The present invention relates generally to the field of file system management, and more particularly to file change replication in clustered file systems.
The Wikipedia entry for “Clustered_file_system” as of Apr. 20, 2015 states as follows: “A clustered file system is a file system which is shared by being simultaneously mounted on multiple servers . . . . Clustered file systems can provide features like location-independent addressing and redundancy which improve reliability or reduce the complexity of the other parts of the cluster. Parallel file systems are a type of clustered file system that spread data across multiple storage nodes, usually for redundancy or performance . . . . A shared-disk filesystem uses a storage-area network (SAN) to provide direct disk access from multiple computers at the block level. Access control and translation from file-level operations that applications use to block-level operations used by the SAN must take place on the client node. The most common type of clustered filesystem[ ] is [a] shared-disk filesystem, which—by adding mechanisms for concurrency control—provides a consistent and serializable view of the file system, avoiding corruption and unintended data loss even when multiple clients try to access the same files at the same time. It is a common practice for shared-disk filesystems to employ some sort of a fencing mechanism to prevent data corruption in case of node failures, because an unfenced device can cause data corruption if it loses communication with its sister nodes, and tries to access the same information other nodes are accessing.”

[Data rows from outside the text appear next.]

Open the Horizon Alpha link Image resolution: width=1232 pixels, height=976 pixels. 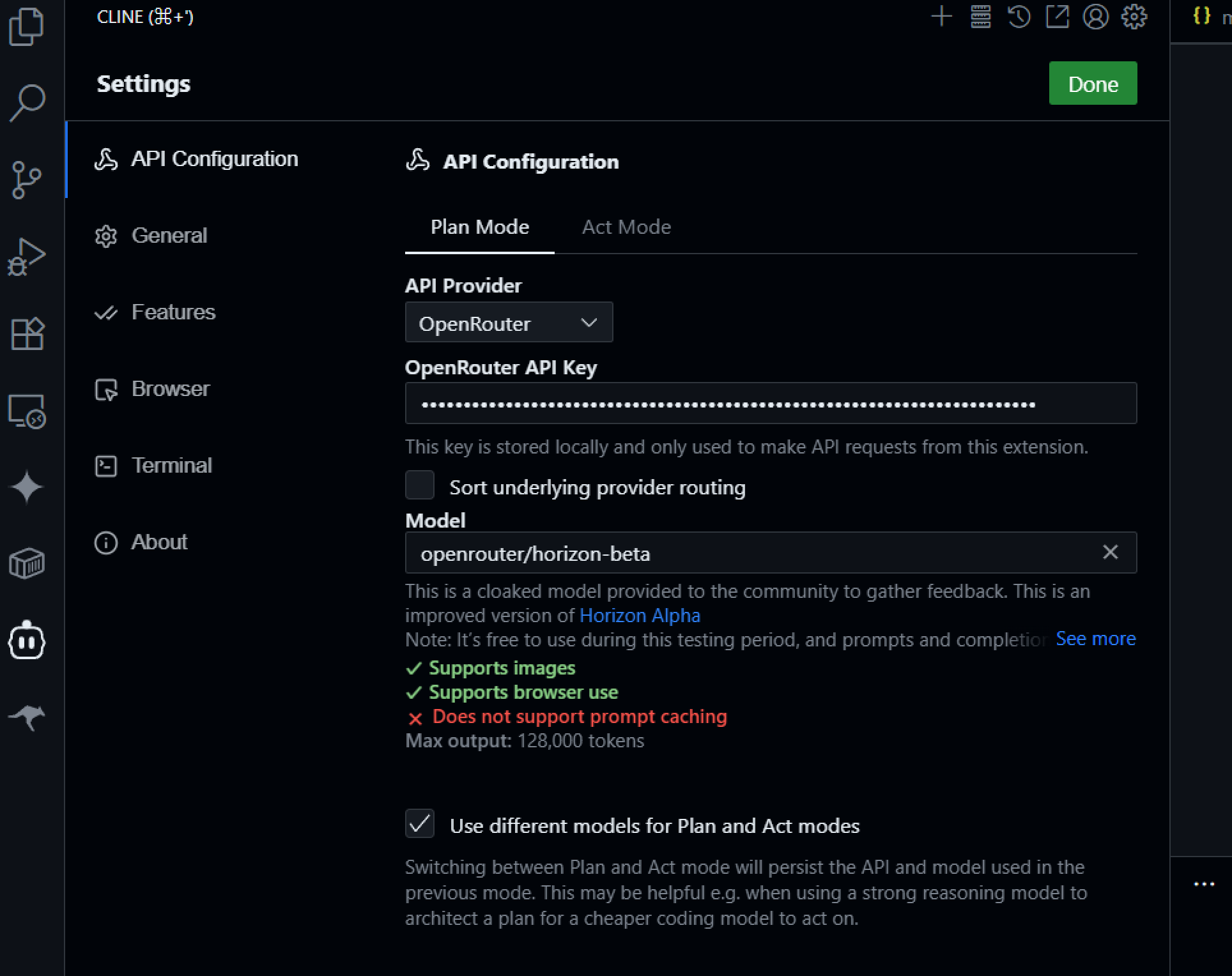point(640,615)
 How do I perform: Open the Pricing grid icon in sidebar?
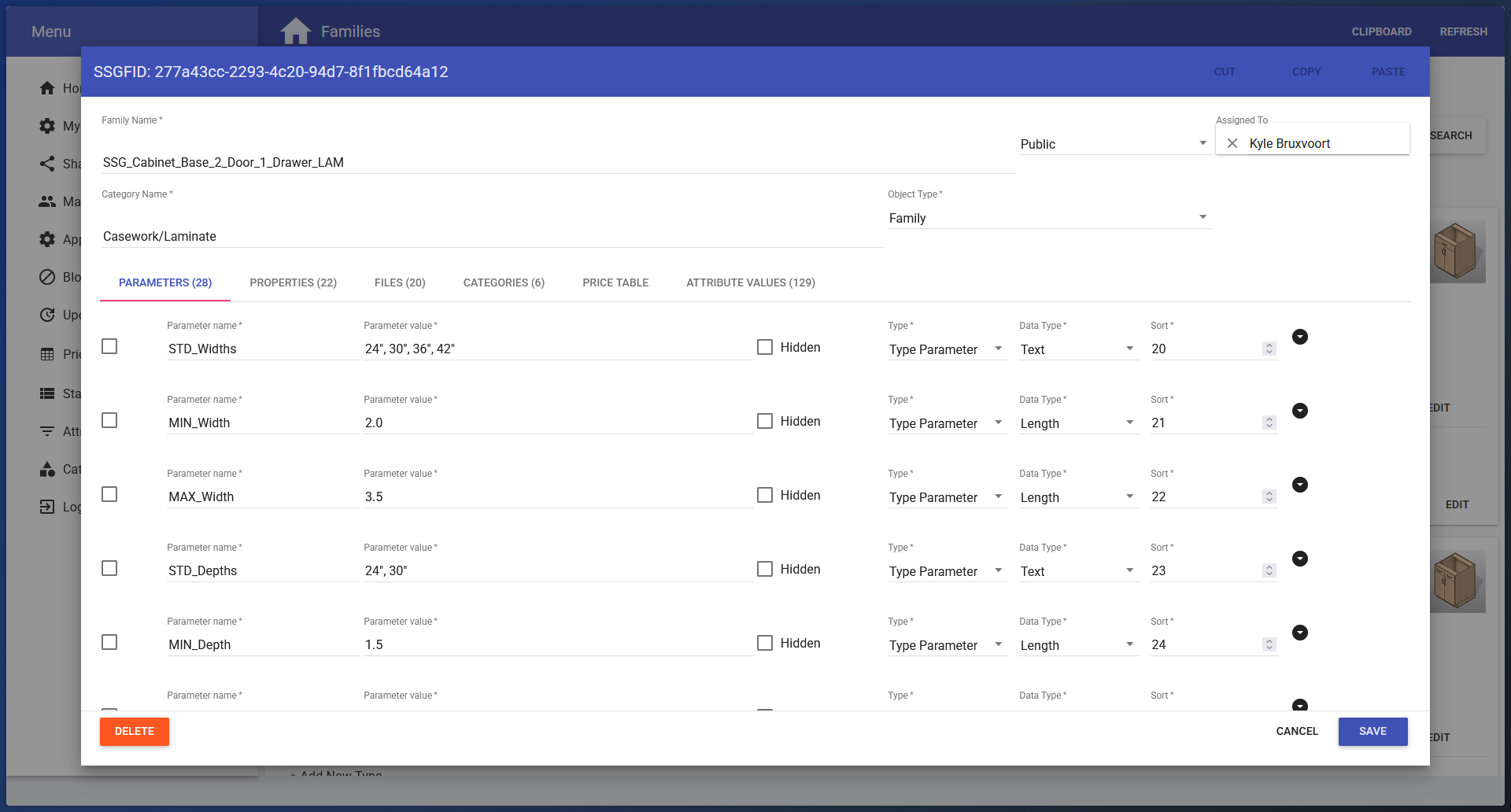[47, 354]
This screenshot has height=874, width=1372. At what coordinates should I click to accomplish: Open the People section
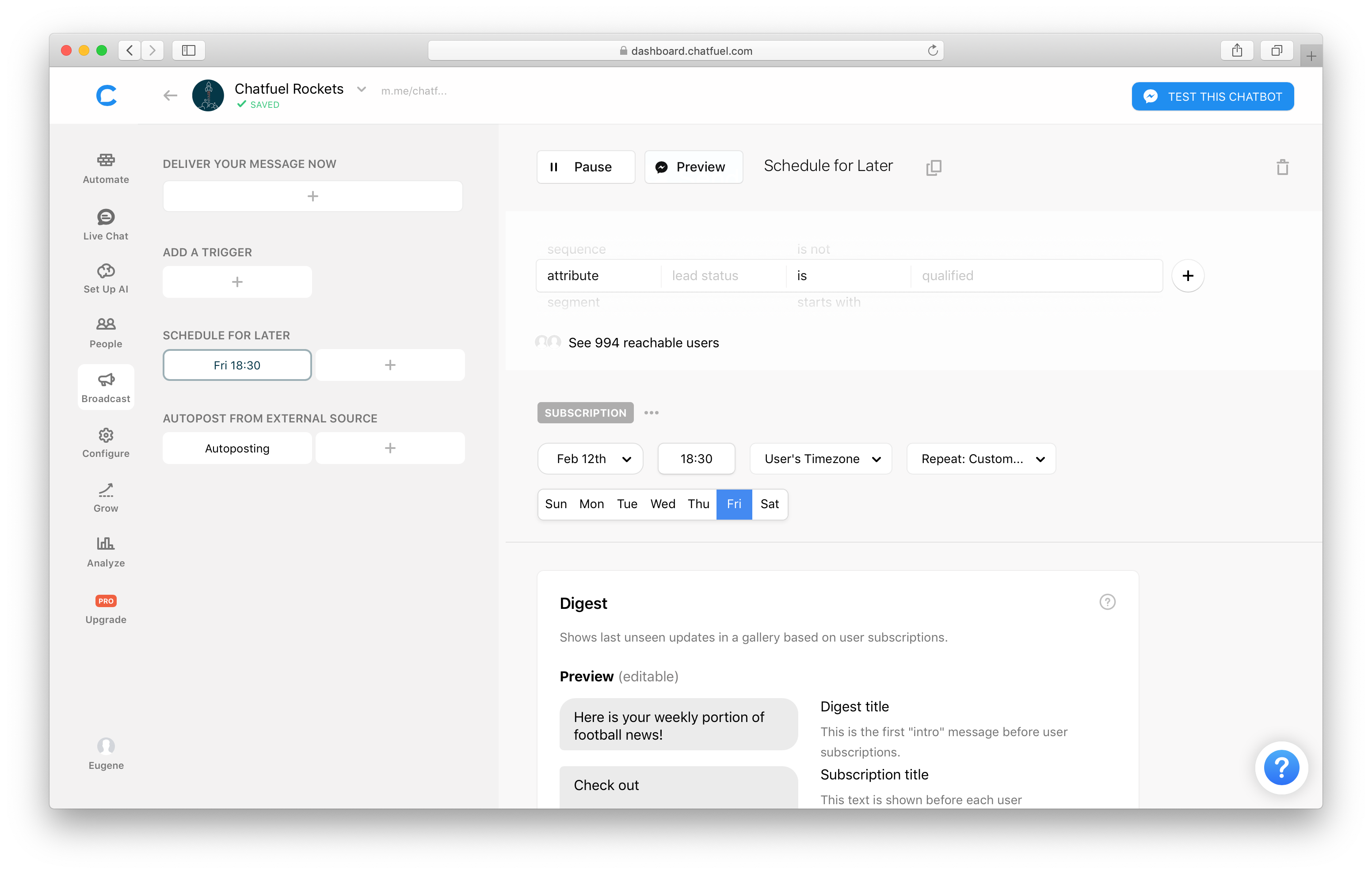click(105, 333)
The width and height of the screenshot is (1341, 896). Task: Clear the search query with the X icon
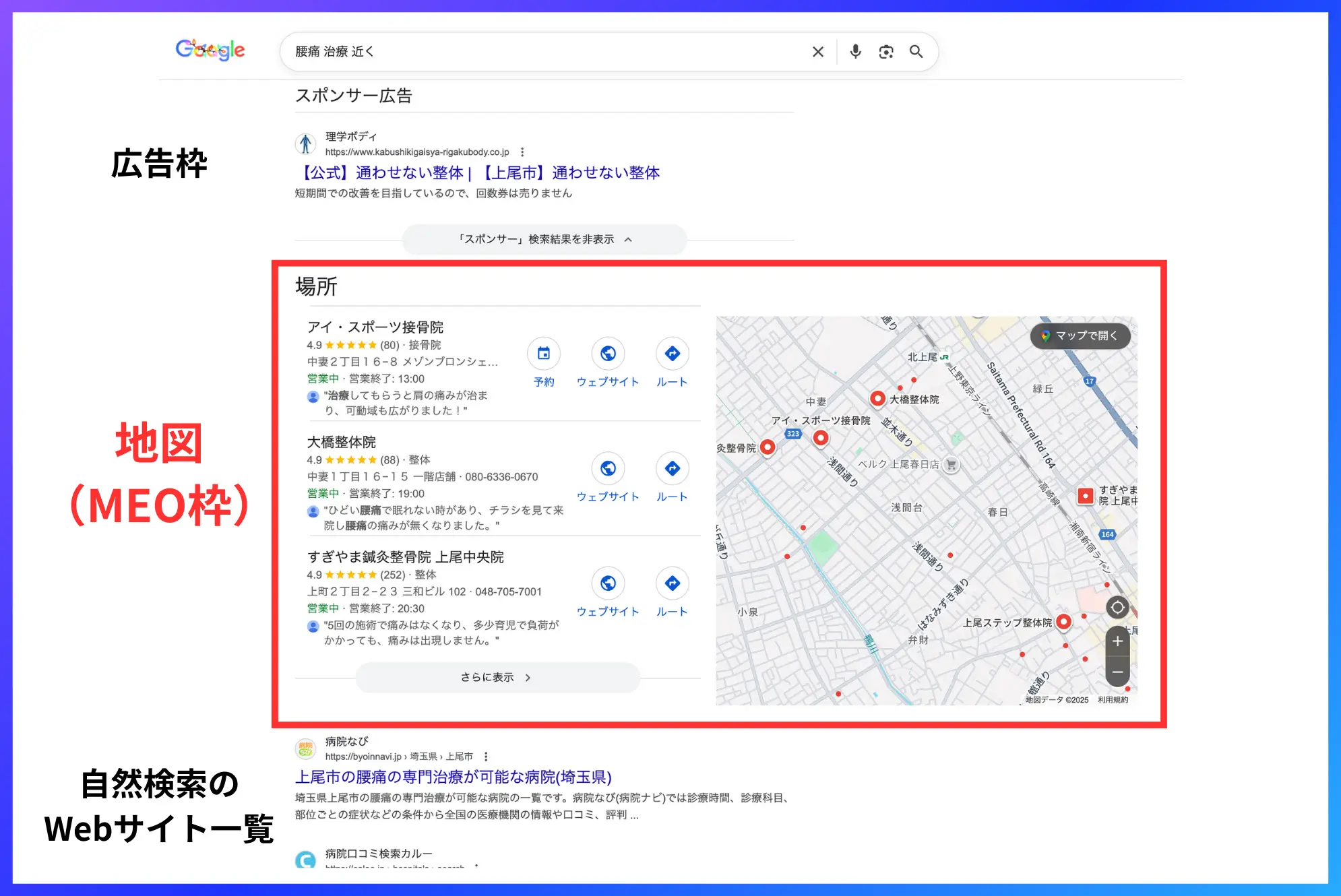click(817, 51)
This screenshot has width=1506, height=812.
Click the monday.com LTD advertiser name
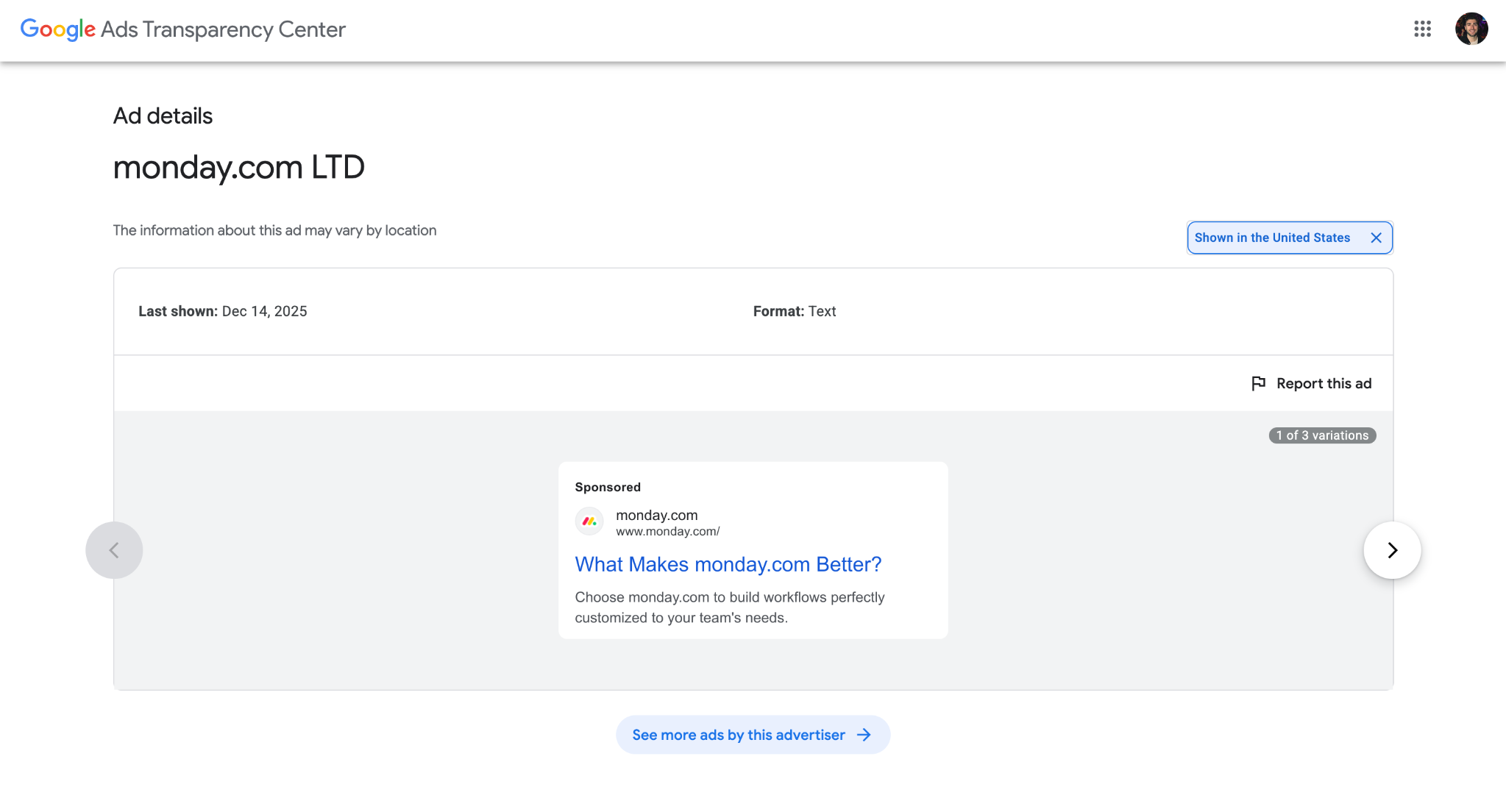(238, 167)
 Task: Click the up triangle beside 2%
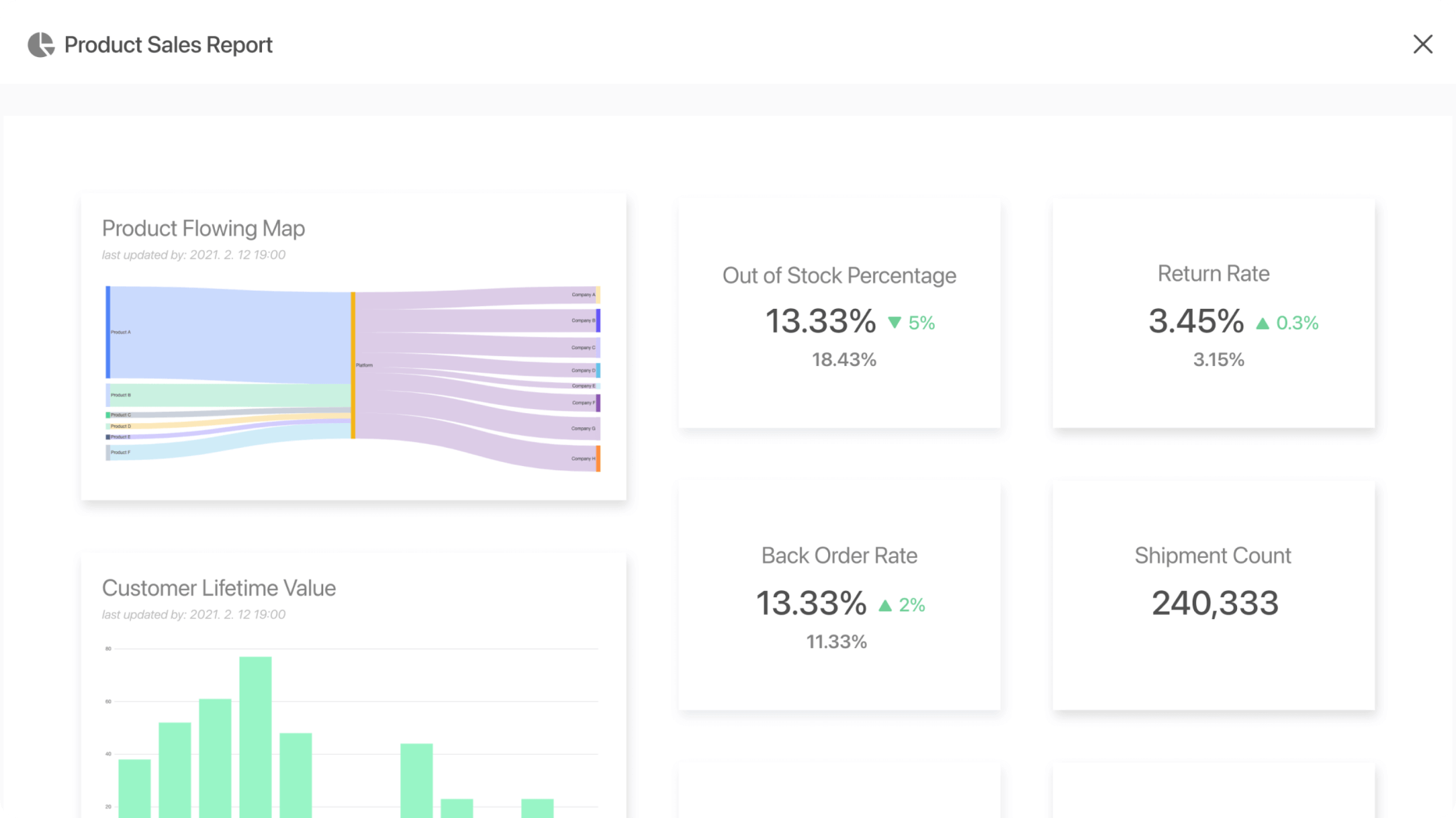[885, 606]
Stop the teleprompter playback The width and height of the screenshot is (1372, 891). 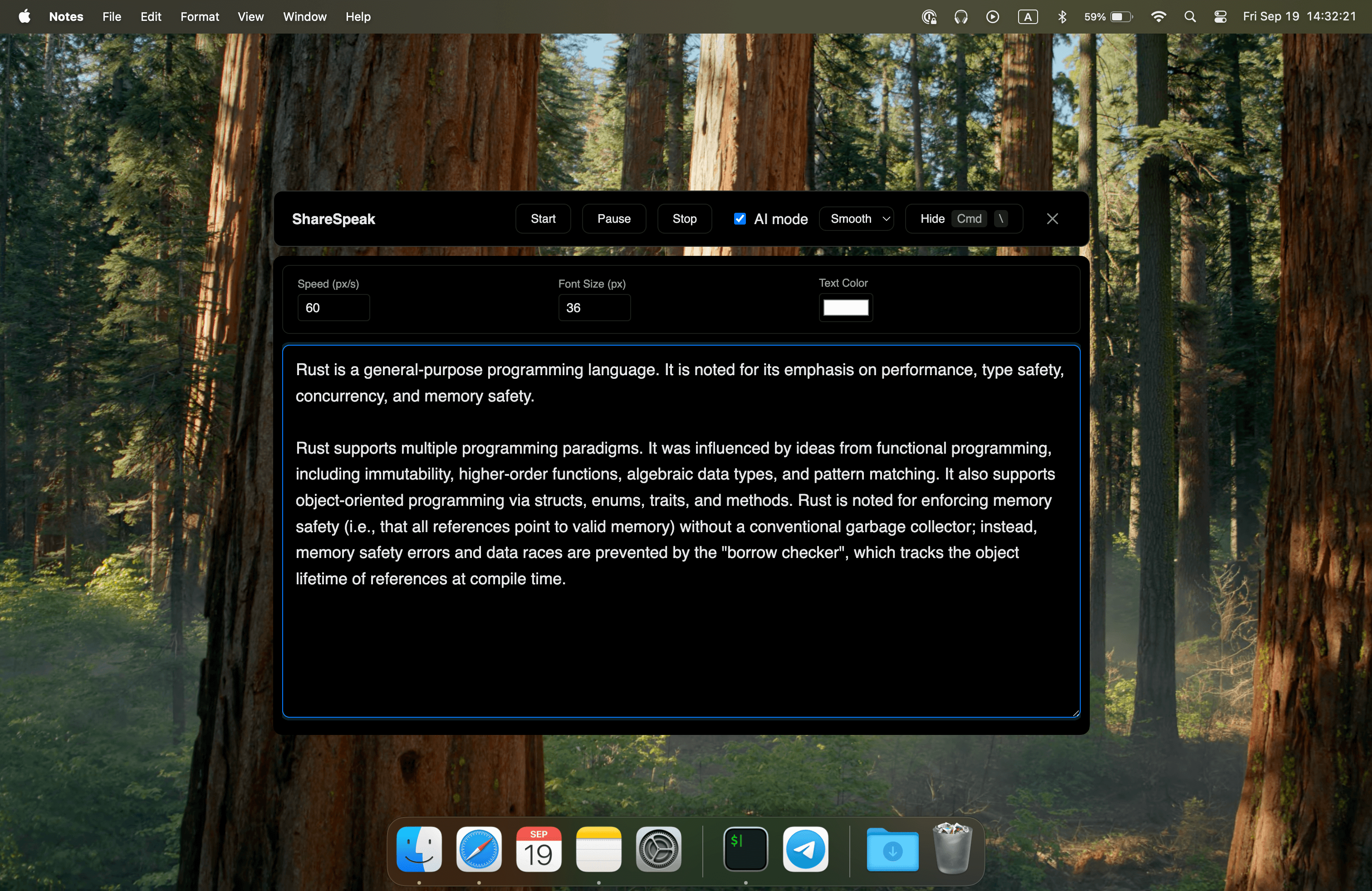pyautogui.click(x=684, y=218)
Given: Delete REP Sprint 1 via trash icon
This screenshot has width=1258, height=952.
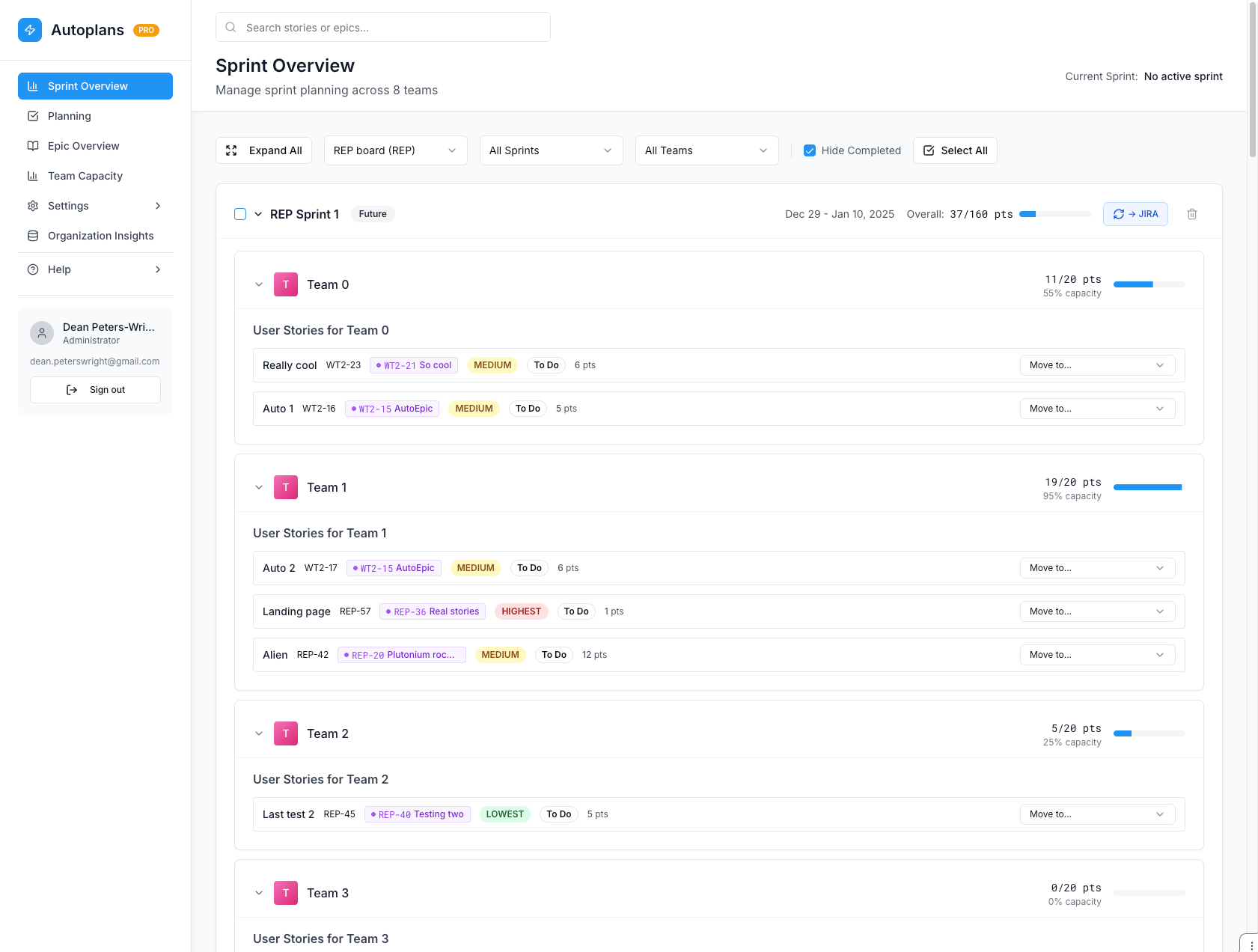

The Wikipedia entry for “Journaling_file_system” as of Apr. 20, 2015 states as follows: “A journaling file system . . . keeps track of the changes that will be made in a journal . . . before committing them to the main file system . . . . Updating file systems to reflect changes to files and directories . . . makes it possible for an interruption (like a power failure or system crash) between writes to leave data structures in an invalid intermediate state . . . . Detecting and recovering from such inconsistencies normally requires a complete walk of [the file system's] data structures . . . . If the file system is large and if there is relatively little I/O bandwidth, this can take a long time and result in longer downtimes if it blocks the rest of the system from coming back online. To prevent this, a journaled file system allocates a special area—the journal—in which it records the changes it will make ahead of time. After a crash, recovery simply involves reading the journal from the file system and replaying changes from this journal until the file system is consistent again.”